What is needed is an exact copy of the entries below, from the line that contains "Where should I" through the final line, both included, and nothing else.

[Records for the task — start]

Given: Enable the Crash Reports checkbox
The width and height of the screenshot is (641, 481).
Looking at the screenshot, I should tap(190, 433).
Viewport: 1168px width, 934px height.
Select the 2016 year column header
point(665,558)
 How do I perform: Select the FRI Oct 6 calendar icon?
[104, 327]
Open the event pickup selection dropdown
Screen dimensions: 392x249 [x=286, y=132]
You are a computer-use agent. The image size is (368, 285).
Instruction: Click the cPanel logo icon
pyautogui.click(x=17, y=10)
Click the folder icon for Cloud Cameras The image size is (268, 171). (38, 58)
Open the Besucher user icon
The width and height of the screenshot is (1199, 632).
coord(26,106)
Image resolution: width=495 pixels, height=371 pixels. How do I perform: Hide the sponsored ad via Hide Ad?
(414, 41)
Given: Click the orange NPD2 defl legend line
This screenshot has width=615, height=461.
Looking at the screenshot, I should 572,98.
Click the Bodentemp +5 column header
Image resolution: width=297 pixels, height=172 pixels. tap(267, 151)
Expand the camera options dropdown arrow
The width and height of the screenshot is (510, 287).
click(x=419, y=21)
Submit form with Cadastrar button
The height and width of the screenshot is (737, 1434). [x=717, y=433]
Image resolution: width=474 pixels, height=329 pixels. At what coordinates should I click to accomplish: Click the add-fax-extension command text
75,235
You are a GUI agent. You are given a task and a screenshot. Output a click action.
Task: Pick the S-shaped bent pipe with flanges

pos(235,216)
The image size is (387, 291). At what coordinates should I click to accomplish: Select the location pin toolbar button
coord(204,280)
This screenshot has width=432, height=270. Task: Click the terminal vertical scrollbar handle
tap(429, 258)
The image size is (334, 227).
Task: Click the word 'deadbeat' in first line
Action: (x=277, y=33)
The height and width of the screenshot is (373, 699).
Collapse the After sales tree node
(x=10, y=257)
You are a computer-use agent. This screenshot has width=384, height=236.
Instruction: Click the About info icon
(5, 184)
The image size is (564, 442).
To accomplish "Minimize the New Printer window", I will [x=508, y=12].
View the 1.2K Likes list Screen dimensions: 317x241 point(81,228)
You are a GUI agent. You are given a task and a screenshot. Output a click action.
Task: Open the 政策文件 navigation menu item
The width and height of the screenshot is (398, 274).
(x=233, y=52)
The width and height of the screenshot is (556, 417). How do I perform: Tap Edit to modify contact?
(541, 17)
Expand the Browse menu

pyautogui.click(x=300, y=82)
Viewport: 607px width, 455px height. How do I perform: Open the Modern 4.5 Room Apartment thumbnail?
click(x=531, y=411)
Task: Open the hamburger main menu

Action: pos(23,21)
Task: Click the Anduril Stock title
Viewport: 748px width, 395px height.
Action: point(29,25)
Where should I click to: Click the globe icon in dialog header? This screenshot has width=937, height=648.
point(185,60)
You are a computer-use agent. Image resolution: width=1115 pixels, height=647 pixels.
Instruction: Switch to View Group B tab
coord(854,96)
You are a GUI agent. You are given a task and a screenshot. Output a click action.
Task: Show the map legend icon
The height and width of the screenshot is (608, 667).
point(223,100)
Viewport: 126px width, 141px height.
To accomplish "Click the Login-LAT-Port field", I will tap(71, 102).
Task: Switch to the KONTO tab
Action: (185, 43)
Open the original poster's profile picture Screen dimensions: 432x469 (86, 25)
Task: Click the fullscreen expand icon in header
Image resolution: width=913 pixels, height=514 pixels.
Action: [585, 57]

[Records for the task — finish]

**Result below:**
Where should I click to: Click the globe icon in dialog header? This screenshot has width=937, height=648.
point(185,60)
You are a computer-use agent. Image resolution: width=1115 pixels, height=647 pixels.
Instruction: Switch to View Group B tab
coord(854,96)
You are a GUI agent. You are given a task and a screenshot. Output a click action.
Task: Show the map legend icon
The height and width of the screenshot is (608, 667).
point(223,100)
Viewport: 126px width, 141px height.
To accomplish "Click the Login-LAT-Port field", I will tap(71, 102).
Task: Switch to the KONTO tab
Action: (185, 43)
Open the original poster's profile picture Screen dimensions: 432x469 (86, 25)
Task: Click the fullscreen expand icon in header
Image resolution: width=913 pixels, height=514 pixels.
Action: [585, 57]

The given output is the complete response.